1

Is there a way to try to decode a bytearray without raising an error if the encoding fails?

EDIT: The solution needn't use bytearray.decode(...). Anything library (preferably standard) that does the job would be great.

Note: I don't want to ignore errors, (which I could do using bytearray.decode(errors='ignore')). I also don't want an exception to be raised. Preferably, I would like the function to return None, for example.

my_bytearray = bytearray('', encoding='utf-8')

# ...
# Read some stream of bytes into my_bytearray.
# ...

text = my_bytearray.decode()

If my_bytearray doesn't contain valid UTF-8 text, the last line will raise an error.

Question: Is there a way to perform the validation but without raising an error?

(I realize that raising an error is considered "pythonic". Let's assume this is undesirable for some or other good reason.)

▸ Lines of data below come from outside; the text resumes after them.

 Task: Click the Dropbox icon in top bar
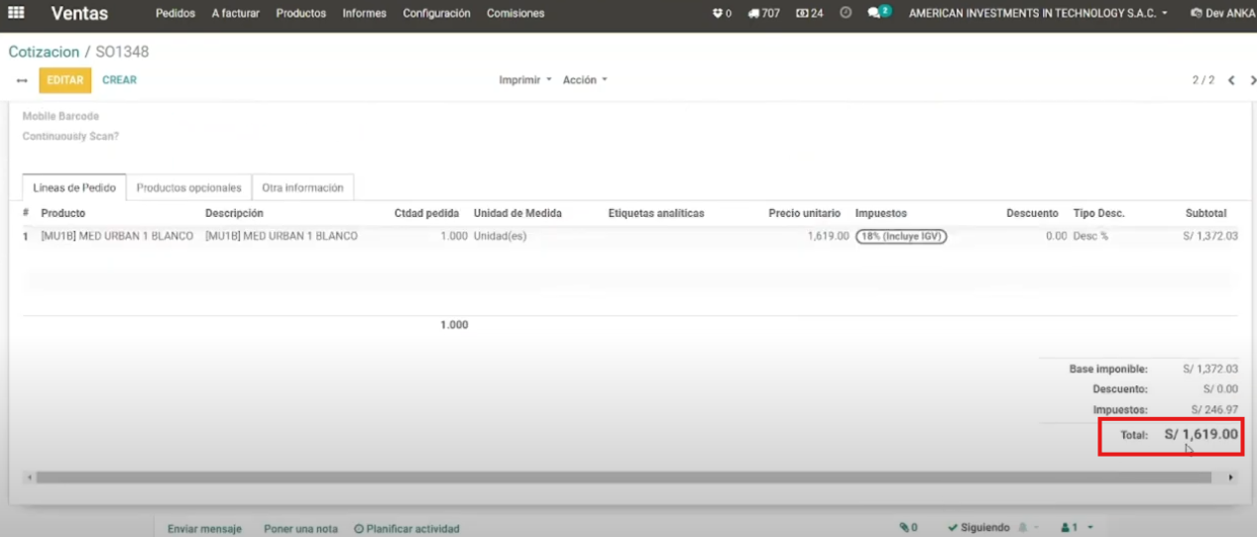[719, 14]
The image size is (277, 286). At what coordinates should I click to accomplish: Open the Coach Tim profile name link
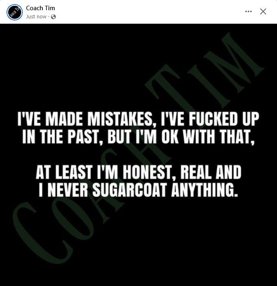[x=40, y=8]
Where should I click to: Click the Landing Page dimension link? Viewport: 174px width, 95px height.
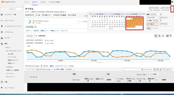(61, 66)
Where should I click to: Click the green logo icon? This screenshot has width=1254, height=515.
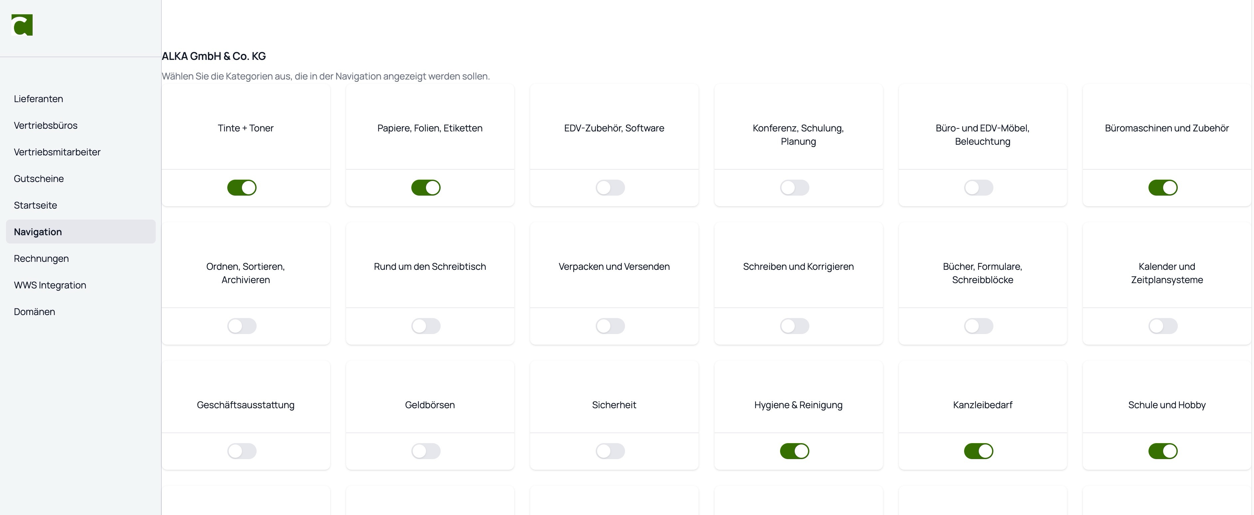click(22, 25)
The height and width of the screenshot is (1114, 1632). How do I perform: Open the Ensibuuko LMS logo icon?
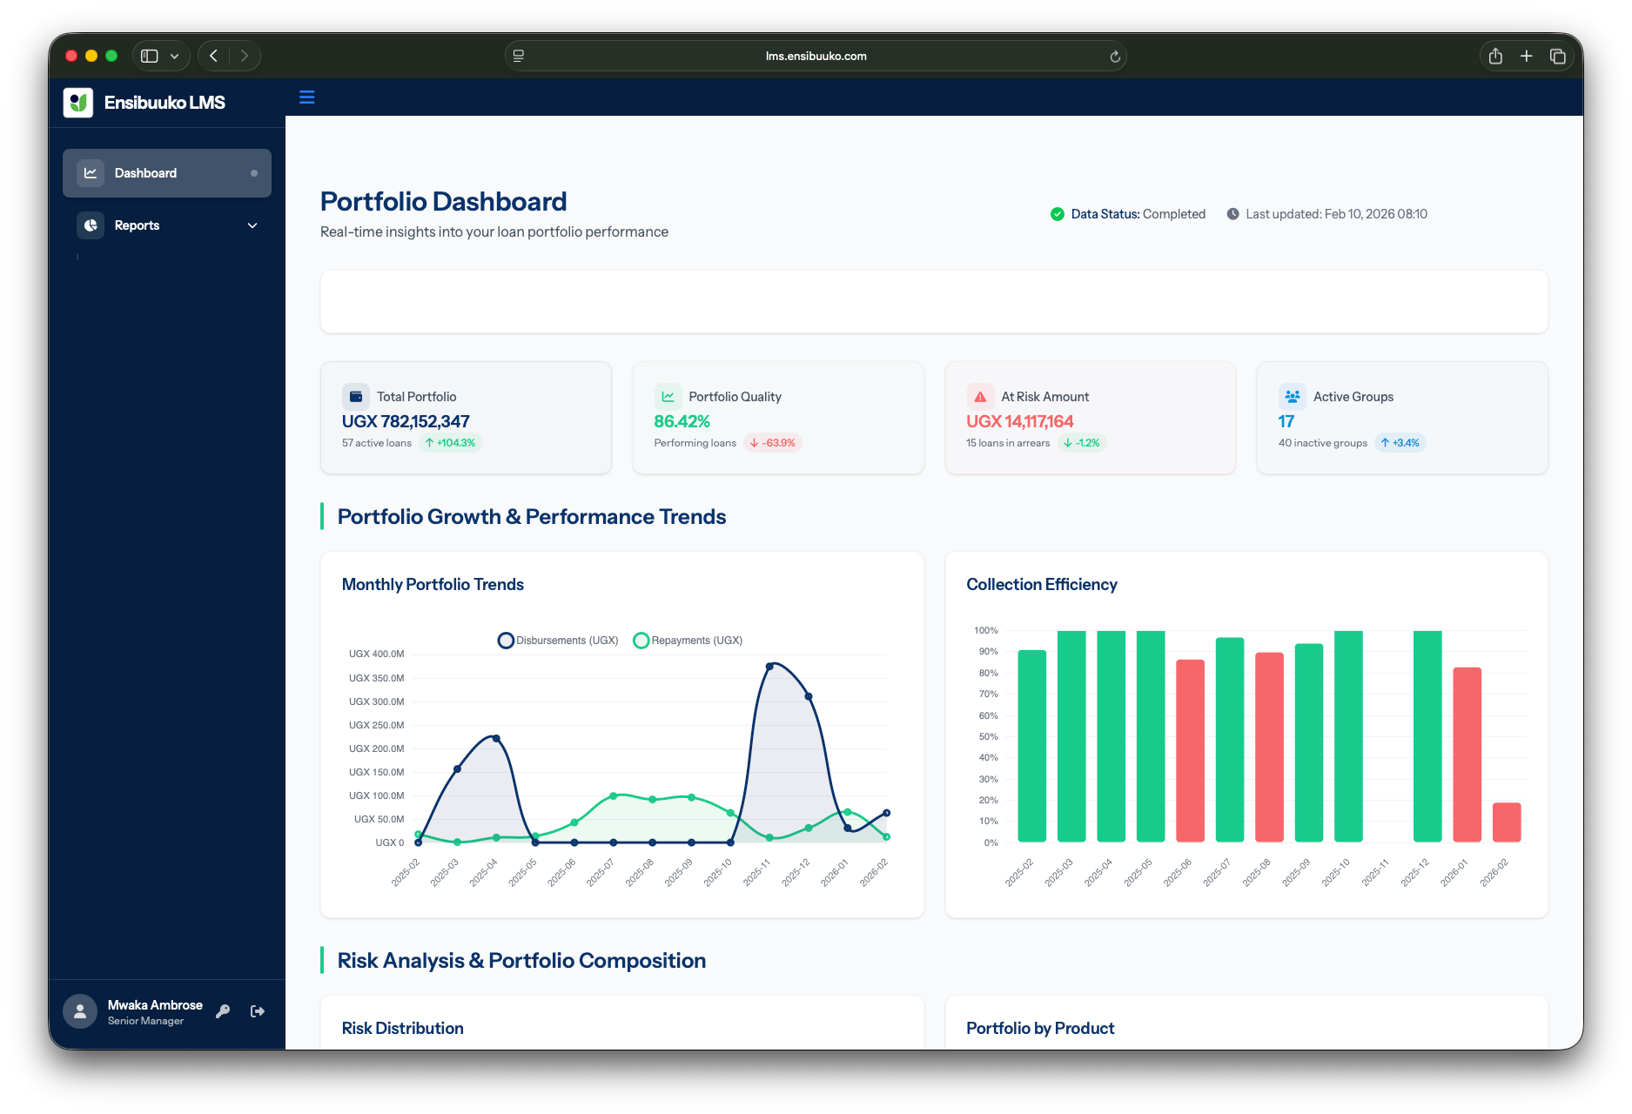click(x=78, y=102)
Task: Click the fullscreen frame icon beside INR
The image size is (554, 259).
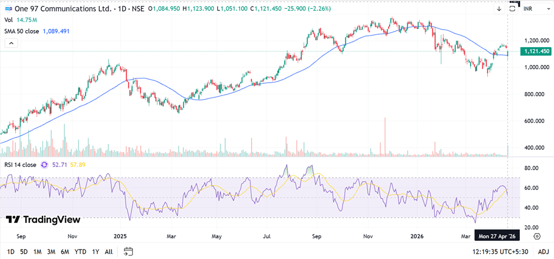Action: tap(513, 9)
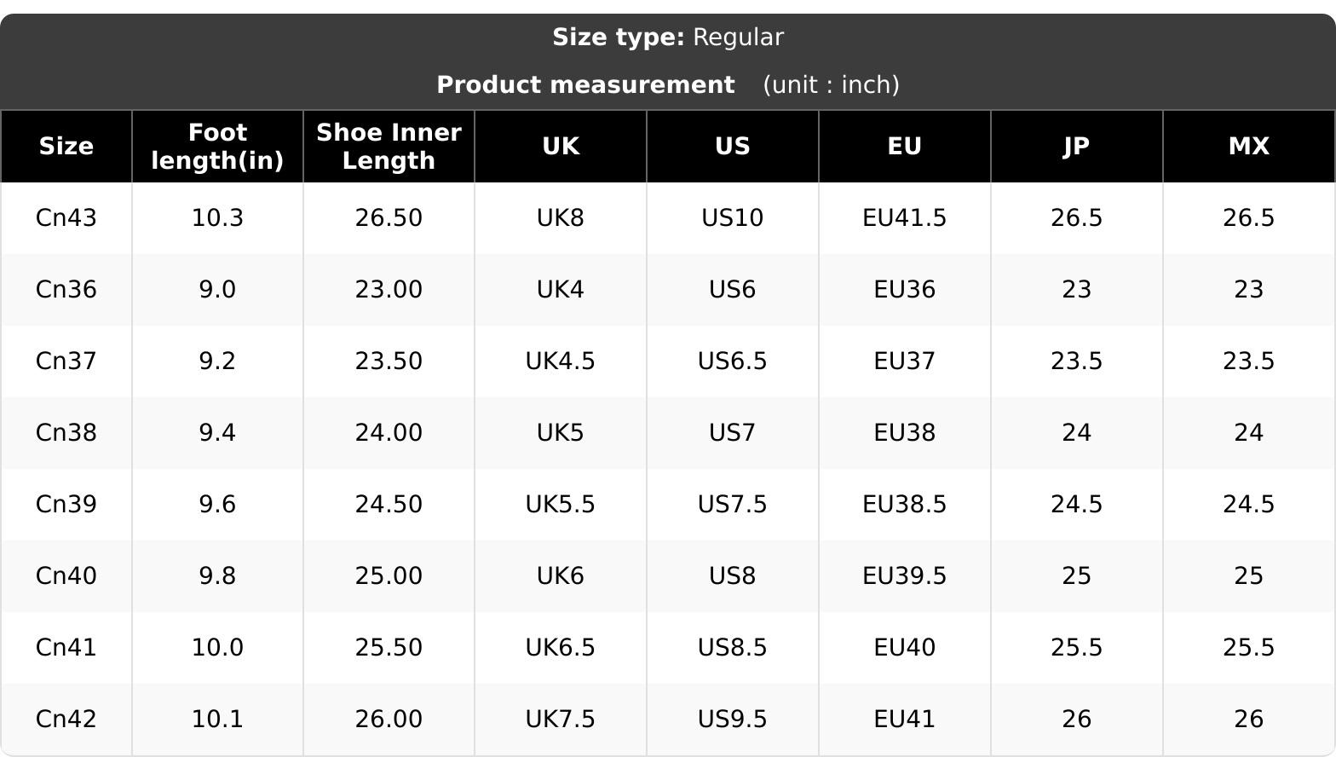The height and width of the screenshot is (757, 1336).
Task: Select the US9.5 cell
Action: tap(733, 719)
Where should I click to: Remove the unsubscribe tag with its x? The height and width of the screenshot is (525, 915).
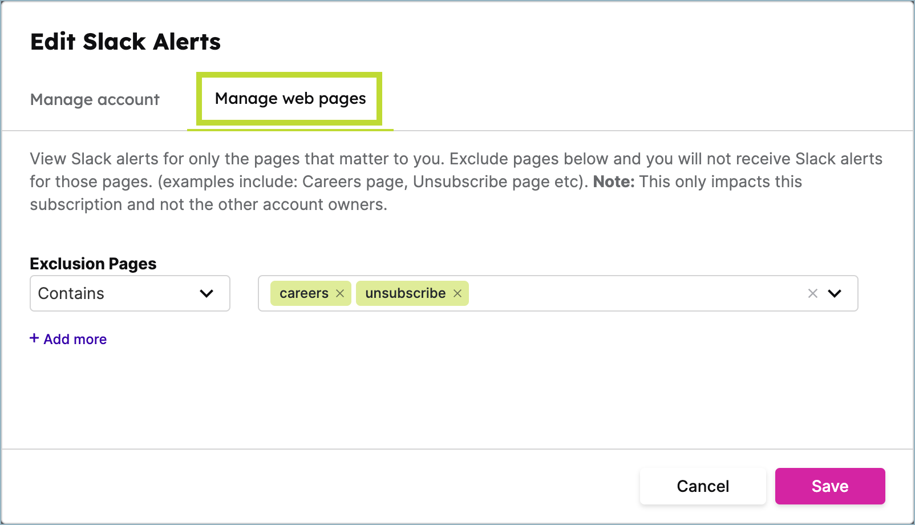[458, 293]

I don't want to use a try-catch block because this code gets called thousands of times and I don't want my IDE to stop every time this exception is raised (whereas I do want it to pause on other errors).

Eric McLachlan
  • 3,132
  • 2
  • 25
  • 37
  • Are you familiar with [`try, except`](https://docs.python.org/3/tutorial/errors.html#handling-exceptions) blocks? Is that what you're trying to avoid? If so, could you please update your question with that and the reason for not using it? – Hampus Larsson Jul 30 '20 at 10:13
  • @HampusLarsson: I have updated my question to include my reasoning. – Eric McLachlan Jul 30 '20 at 10:44

2 Answers2

6

You could use the suppress context manager to suppress the exception and have slightly prettier code than with try/except/pass:

import contextlib
...
return_val = None
with contextlib.suppress(UnicodeDecodeError):
    return_val = my_bytearray.decode('utf-8')
snakecharmerb
  • 47,570
  • 11
  • 100
  • 153
  • Oh! I like that! Thanks, @snakecharmerb. I'll leave the question open for a day or so in case there's an even better answer; otherwise, I'll accept yours as _the_ answer. – Eric McLachlan Jul 30 '20 at 10:46
  • Oh dang. My IDE still pauses when the exception is thrown. So, yeah, this stops the error from being reported but NOT from being thrown, unfortunately. – Eric McLachlan Jul 30 '20 at 10:52
  • 3
    Hmmm, I don't think there's a way to prevent the exception being thrown by decode. Tbh if the issue is the IDE pausing execution I'd see if the IDE could be reconfigured (or run the code outside the IDE). – snakecharmerb Jul 30 '20 at 10:55
  • 1
    Or you could parse the bytes to see if they form a valid UTF-8 sequence, but that would be slower than decoding. – snakecharmerb Jul 30 '20 at 10:56
  • Thank you. I've certainly considered writing my own UTF-8 decoder. I was hoping for another library, method, or parameter that could have the same effect but perhaps there is none? ¯\\_(ツ)_/¯ – Eric McLachlan Jul 30 '20 at 11:00
1

The chardet module can be used to detect the encoding of a bytearray before calling bytearray.decode(...).

The Code:

import chardet
identity = chardet.detect(my_bytearray)

The method chardet.detect(...) returns a dictionary with the following format:

{
  'confidence': 0.99,
  'encoding': 'ascii',
  'language': ''
}

One could check analysis['encoding'] to confirm that my_bytearray is compatible with an expected set of text encoding before calling my_bytearray.decode().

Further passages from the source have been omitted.